E como vai você? Tempo demais entre nós dois, certo? Por aqui uma tempestade violenta de sentimentos, oscilando sem parar. Foram dias de espera, você soube? Aguardei ali, quietinha, os teus passos, tua mensagem, tua ligação até o último instante de esperança. Acho que ambicionei que todos estivessem errados. Inclusive eu. Eu que tentei manter a mente aberta e dispersa enquanto me pegava olhando de cinco em cinco minutos pra maldita tela do celular. Nada veio. Nenhum sinal. Cega como estava só sabia arranjar desculpas esfarrapadas que justificassem teu silêncio e o teu sumiço. 

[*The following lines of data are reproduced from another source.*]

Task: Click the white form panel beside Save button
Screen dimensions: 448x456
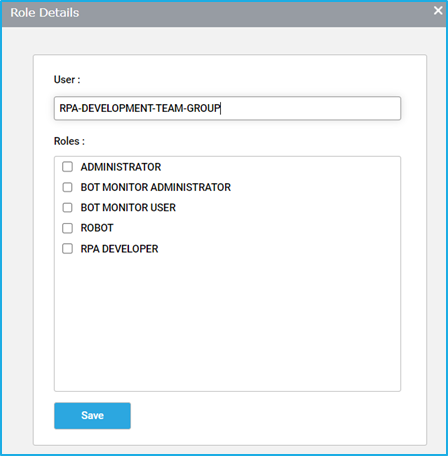Action: 267,416
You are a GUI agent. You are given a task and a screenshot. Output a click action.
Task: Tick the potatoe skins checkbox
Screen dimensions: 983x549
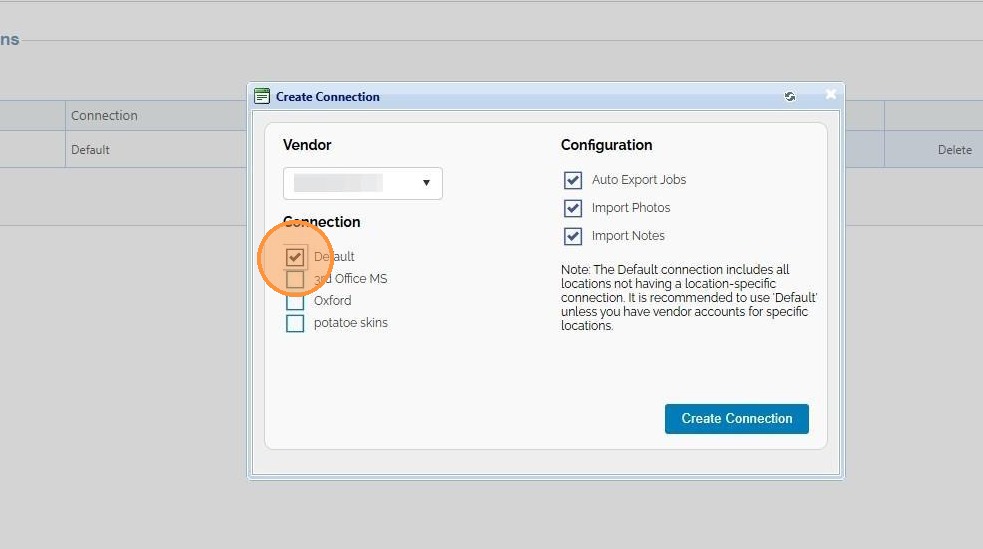coord(295,323)
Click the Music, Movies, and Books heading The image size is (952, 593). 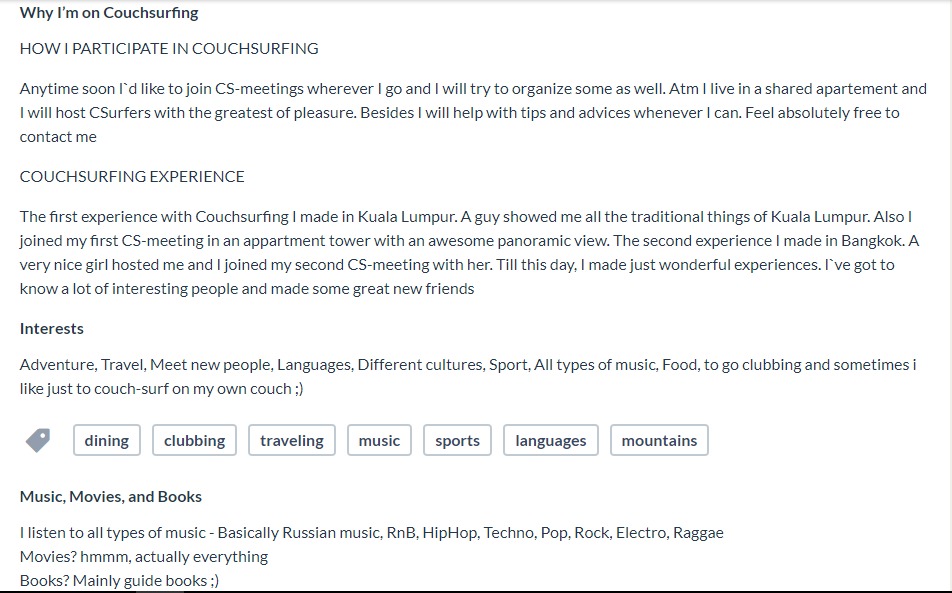[x=110, y=496]
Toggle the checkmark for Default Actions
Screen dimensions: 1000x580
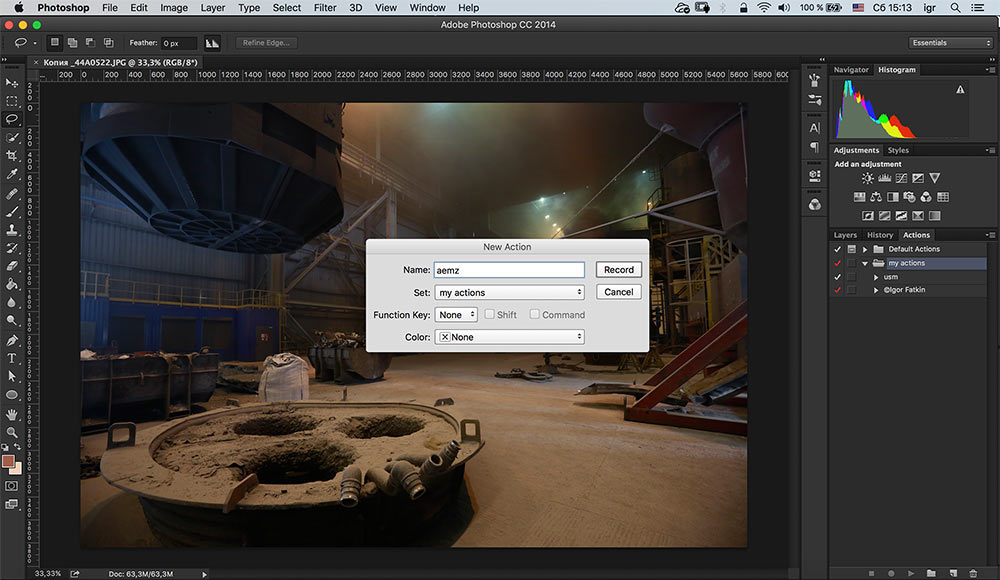[838, 249]
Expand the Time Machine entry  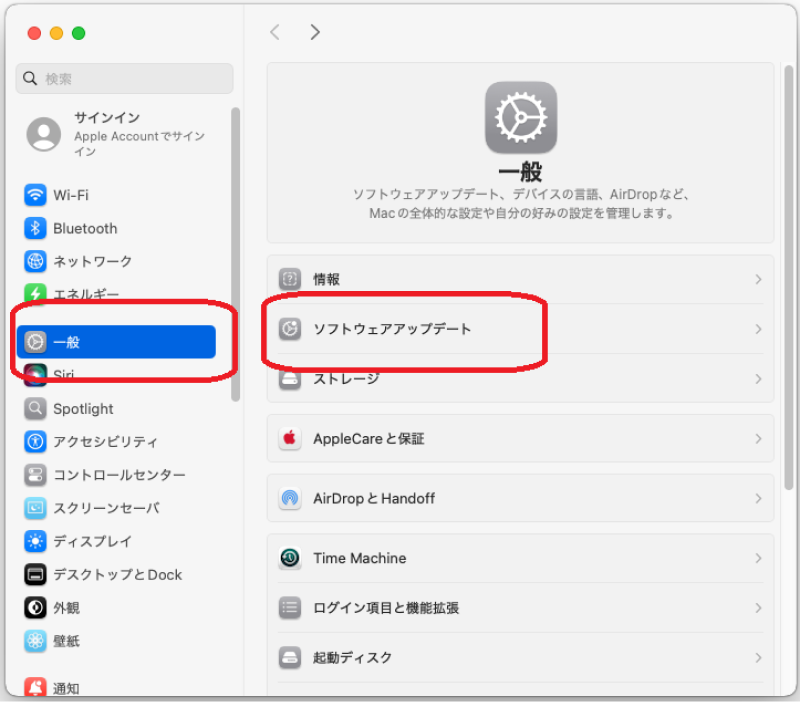(758, 558)
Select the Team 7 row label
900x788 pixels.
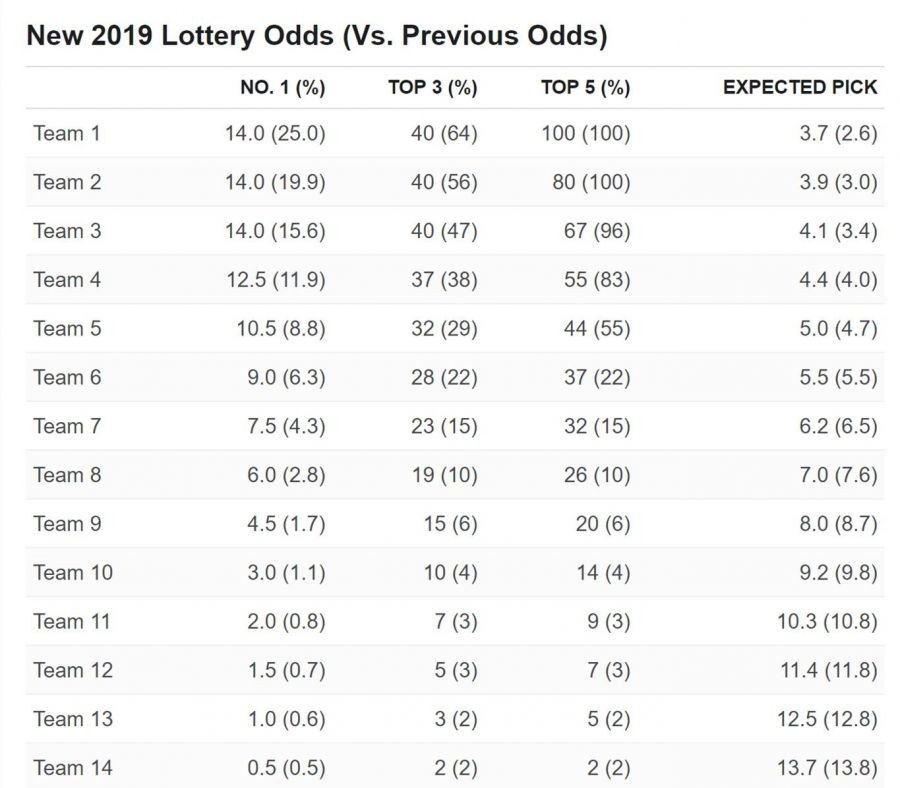click(x=67, y=426)
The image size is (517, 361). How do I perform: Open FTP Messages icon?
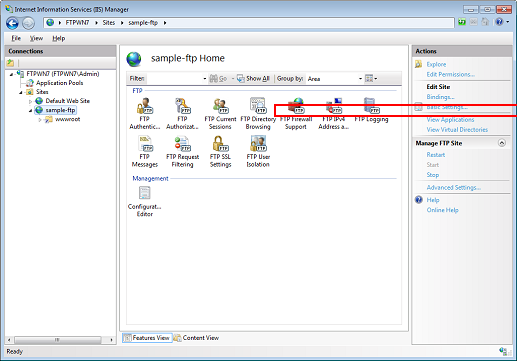click(x=144, y=151)
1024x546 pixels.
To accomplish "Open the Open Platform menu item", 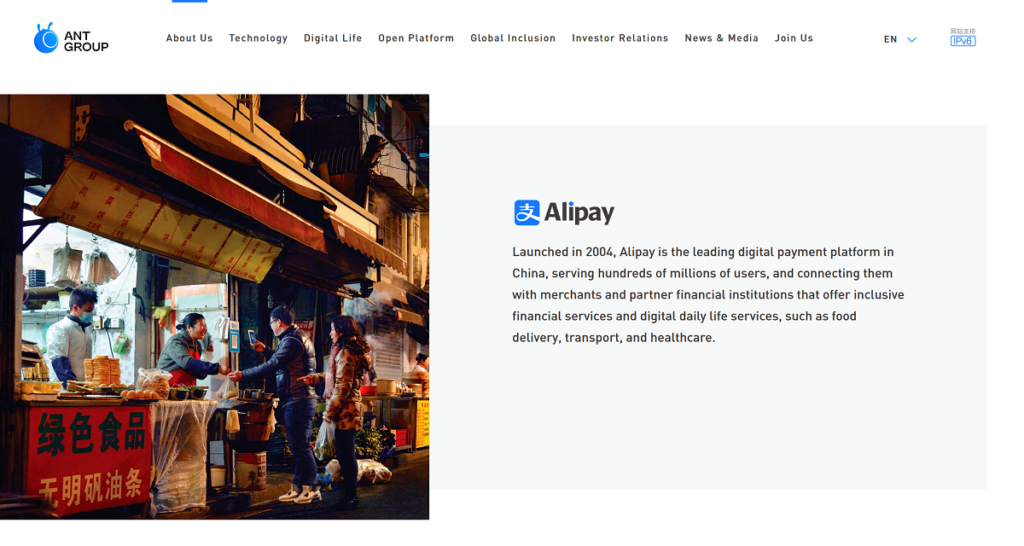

Foi na tua volta que engoli meus impulsos, ignorei pequenos toques, não era o combinado, mas o certo. Toda aquela educação disfarçada, eu deveria ter lido você melhor. Quando alguém finge ser o que não é o maior problema é o tempo, só precisou de alguns dias pra mascara ruir e tua personalidade hostil entrar em cena. Não compreendi a tua chateação, a raiva, o sarcasmo barato, a resposta sem gentileza alguma. Apesar da minha espera absurda e idiota eu não questionei, não procurei, não comentei ou cobrei algo. Odiei tanto tua falta de respeito, de consideração e de maturidade. Odiei  porque o ódio foi o sentimento que restou pra que não me sentisse tão burra e patética por ter esperado cavalheirismo de você. 

Você entendeu errado e concluiu mentiras. Não me questionou. Outra em meu lugar teria procurado explicações, ferrado com seus achismos de uma vez, mas quer saber? Esses dez dias me foram presentes, consegui reverter o efeito da rejeição, consegui colocar pra fora a raiva mesmo que pelos olhos ou por palavras, consegui não falar sobre você nem com outros, nem comigo. Você era pra ser aquele moço diferente e não indiferente. Você era pra ser a minha vontade de te rever, de retomar a conversa despreocupada, de piscar e ter um beijo roubado novamente.  Mas você optou por ser alguém desagradável e uma lembrança dolorosa. Hoje é o décimo primeiro dia, você vem e eu imerso em transparência, embora minha consciência esteja clara, limpa, feliz, o meu coração nada mais quer sentir e minha razão decididamente não quer mais ver você.